Could the Yankees reunite with former All-Star catcher?

yankees, gary sanchez
Sep 16, 2020; Bronx, New York, USA; New York Yankees catcher Gary Sanchez (24) hits a single during the fourth inning against the Toronto Blue Jays at Yankee Stadium. Mandatory Credit: Vincent Carchietta-USA TODAY Sports

In a normal scenario, the New York Yankees wouldn’t even be considering reuniting with former all-star catcher Gary Sanchez, but given the magnitude of injuries they’ve sustained at the position this spring, they may have no choice but to consider his services.

The Yankees are already suffering through a number of injuries at catcher:

-Ben Rortvedt (shoulder anuerysm)

-Austin Wells (rib injury)

-Josh Breaux (elbow injury)

The only healthy catchers on the roster are Kyla Higashioka and Jose Treviño. Treviño is the cemented starter, so at the very least the Yankees are healthy in that regard, but they are losing some of their prospects at a surprising speed.

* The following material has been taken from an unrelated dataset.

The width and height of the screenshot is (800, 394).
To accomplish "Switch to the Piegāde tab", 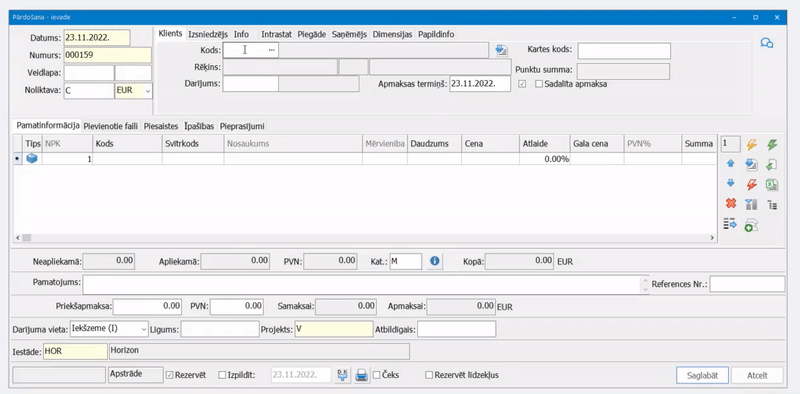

That brings up the conversation about Gary Sanchez, who just turned 30 years old and is looking for another opportunity as a free agent. Last year, Sanchez played 128 games with the Minnesota Twins after being traded there in the deal that brought Josh Donaldson and Isiah Kiner-Falefa to New York. Sanchez hit .205 with a .282 OBP, 16 homers, and 61 RBIs with a 28.9% strikeout rate. His numbers were abysmal, but that is not anything too surprising given his struggles during his time donning the pinstripes.

The reason the Yankees would bring back Sanchez is to compete at the back end of the roster and hope he can revitalize his career. Defensively, he took a step in the right direction, ranking 23rd in catcher framing runs. He ranked 30th in strike rate, whereas the Yankees’ current starter, Treviño, ranked first with a 53.8% rate. Gary only accumulated four passed balls in 2022, the lowest mark in his entire career. He did also throw out 14 runners on 36 stolen base attempts, which is a good success rate.

If Gary’s willing to compete on a cheap deal, reuniting may end up being beneficial for both parties. Again, it would have to be an extremely affordable contract that would essentially be a blip on the radar of the Yankee salary allocations.